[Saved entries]
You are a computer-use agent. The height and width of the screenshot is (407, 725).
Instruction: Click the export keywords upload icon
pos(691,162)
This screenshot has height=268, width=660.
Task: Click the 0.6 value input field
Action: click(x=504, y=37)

- EXERCISE: Set out the entries once more, word for word.

- OUTPUT OF THE EXERCISE:
You are a computer-use agent. The height and width of the screenshot is (407, 725).
Instruction: Click the export keywords upload icon
pos(691,162)
This screenshot has height=268, width=660.
Task: Click the 0.6 value input field
Action: click(x=504, y=37)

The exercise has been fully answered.